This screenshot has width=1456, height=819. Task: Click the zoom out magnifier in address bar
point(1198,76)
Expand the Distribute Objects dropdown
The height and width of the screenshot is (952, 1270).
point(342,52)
^^^^^^^^^^^^^^^^
Challenge —
Rewrite the data above with every instance of "magnifier" changed to "magnifying glass". Keep all other text the same.

Exercise solution —
This screenshot has width=1456, height=819. Task: Click the zoom out magnifying glass in address bar
point(1198,76)
Expand the Distribute Objects dropdown
The height and width of the screenshot is (952, 1270).
point(342,52)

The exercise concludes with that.